Tafsir Al-Qur'an Surah Ta Ha Ayat 120

Tafsir Al-Qur'an Surah Ta Ha Ayat 120

بِسْمِ اللَّهِ الرَّحْمَٰنِ الرَّحِيمِ


فَوَسْوَسَ اِلَيْهِ الشَّيْطٰنُ قَالَ يٰٓاٰدَمُ هَلْ اَدُلُّكَ عَلٰى شَجَرَةِ الْخُلْدِ وَمُلْكٍ لَّا يَبْلٰى ﴿١٢٠

fa waswasa ilaihisy-syaiṭānu qāla yā ādamu hal adulluka 'alā syajaratil-khuldi wa mulkil lā yablā

Kemudian setan membisikkan (pikiran jahat) kepadanya, dengan berkata, “Wahai Adam! Maukah aku tunjukkan kepadamu pohon keabadian (khuldi) dan kerajaan yang tidak akan binasa?”


Tafsir Ibnu Katsir

Tafsir Surah Ta Ha Ayat: 120
*Dalam pembahasan yang lalu telah disebutkan bahwa setan merayunya dengan bujukan yang menjerumuskan.

وَقَاسَمَهُمَآ اِنِّيْ لَكُمَا لَمِنَ النّٰصِحِيْنَ
( Dan dia (setan) bersumpah kepada keduanya, "Sesungguhnya saya adalah termasuk orang yang memberi nasihat pada kamu berdua. ) (Al-A'raf, 7:21)

*Dalam pembahasan terdahulu telah disebutkan bahwa Allahﷻ telah memerintahkan kepada Adam dan istrinya untuk memakan semua buah-buahan yang ada di dalam surga, tetapi keduanya tidak boleh mendekati suatu pohon tertentu di dalam surga itu.

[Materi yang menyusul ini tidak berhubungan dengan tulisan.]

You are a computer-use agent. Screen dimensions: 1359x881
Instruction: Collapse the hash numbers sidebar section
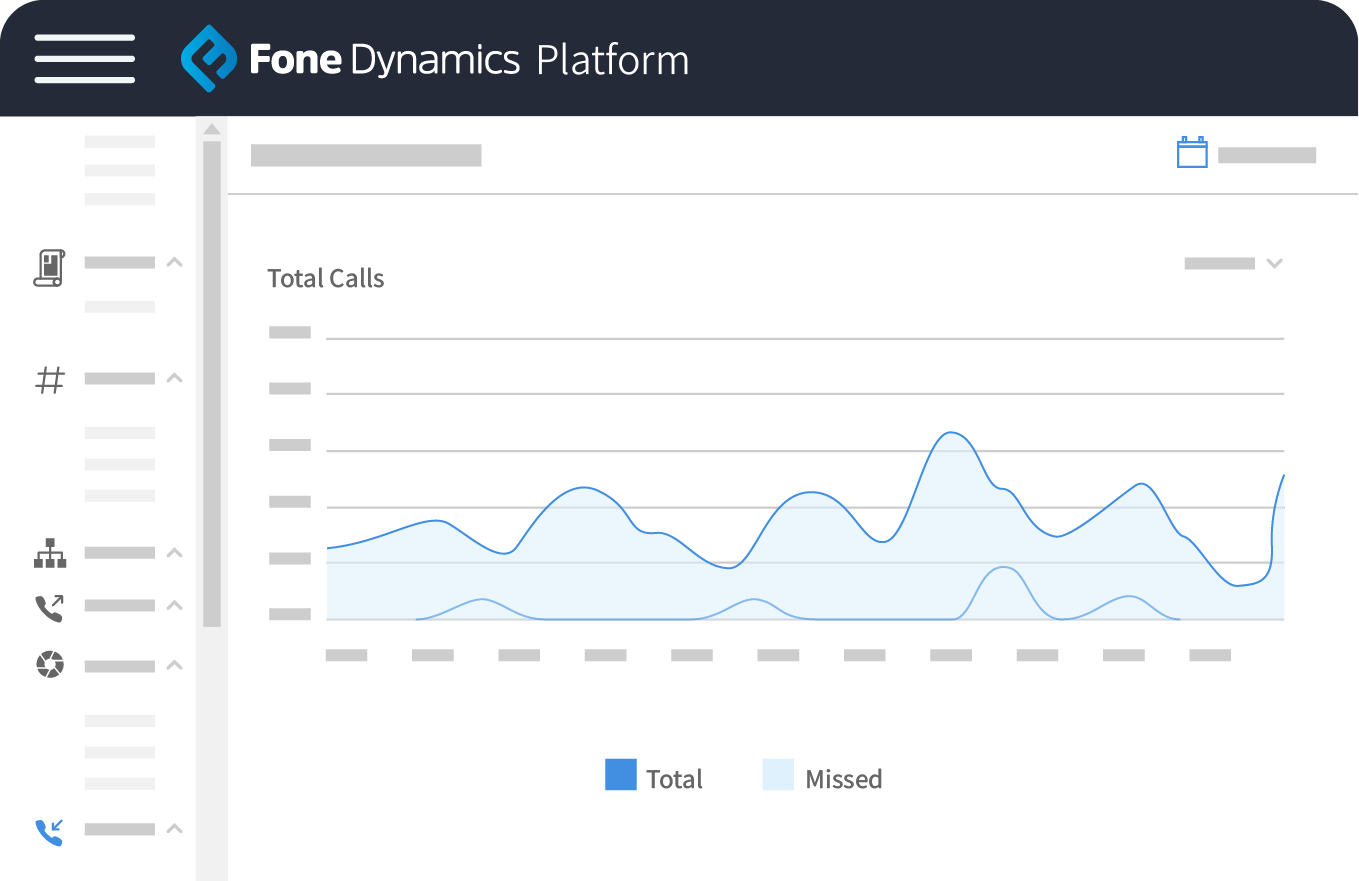174,378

Iblis terus-menerus menggoda dan merayu keduanya sehingga keduanya memakan buah terlarang itu. Buah terlarang itu berasal dari pohon khuldi, yang barang siapa memakan buahnya ia akan hidup kekal dan abadi. Di dalam sebuah hadis telah disebutkan kisah tentang pohon khuldi ini.

*Imam Abu Daud At-Tayalisi mengatakan, telah menceritakan kepada kami Syu'bah, dari Abud Dahhak, bahwa ia pernah mendengar Abu Hurairah menceritakan hadis berikut dari Nabiﷺ yang telah bersabda:

اِنَّ فِى الْجَنَّةِ شَجَرَةً يَسِيْرُ الرَّاكِبُ فِيْ ظِلِّهَا مِائَةَ عَامٍ مَا يَقْطَعُهَا وَهِيَ شَجَرَةُ الْخُلْدِ
( "Sesungguhnya di dalam surga terdapat sebuah pohon; bila seorang pengendara berjalan di bawah naungannya selama seratus tahun, ia masih belum menempuhnya. Pohon itu adalah pohon khuldi. )

Imam Ahmad juga telah meriwayatkan hadis ini.